What is a Data Pipeline?
A data pipeline is an automated workflow that moves data from one or more sources through a series of processing steps to a destination. Pipelines are the primary artifact that data engineers build and maintain. A well-designed pipeline is reliable (handles failures gracefully), idempotent (can be safely re-run), observable (you know when something goes wrong), and scalable (handles growing data volumes without redesign).
Pipeline design is both an art and an engineering discipline. Poor pipeline design leads to brittle systems that break constantly, produce incorrect data, and are impossible to debug. Good pipeline design produces trustworthy data that stakeholders can rely on for critical business decisions. The patterns in this lesson are distilled from years of production experience and apply regardless of the specific tools you use.
Pipeline Design Principles
Core Principles
- Idempotency: Running a pipeline multiple times with the same input produces the same output. This is the most important principle — it enables safe retries and backfills.

▸ Data excerpt
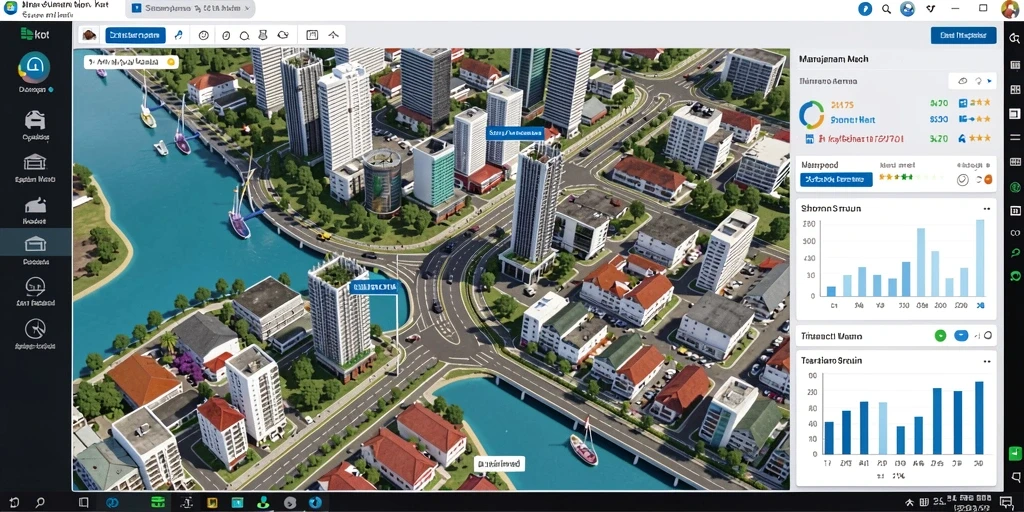
Task: Click the car icon in left sidebar
Action: pos(35,120)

▸ Given request
Write the next part of the data pipeline text, picking up after the line on idempotency. The data that comes after the data pipeline text is a separate set of material.

▸ Result
- Atomicity: Each pipeline step either completes fully or not at all. Partial writes lead to data corruption and inconsistent results.
- Incremental Processing: Process only new or changed data rather than reprocessing everything. This reduces cost and latency.
- Schema Evolution: Handle changes in source data schemas gracefully without pipeline failures.
- Observability: Every pipeline should emit metrics, logs, and alerts. You should know about failures before your stakeholders do.
- Self-Documenting: Pipeline code should be readable and include clear comments about business logic and data contracts.
Idempotent Pipeline Design
An idempotent pipeline produces the same result whether it runs once or ten times with the same input. This is critical because pipelines fail and must be retried. If a pipeline is not idempotent, a retry can produce duplicate data, corrupt existing records, or cause downstream inconsistencies.
# BAD: Non-idempotent — appending causes duplicates on retry
def bad_pipeline(date: str):
data = extract_daily_orders(date)
transformed = transform_orders(data)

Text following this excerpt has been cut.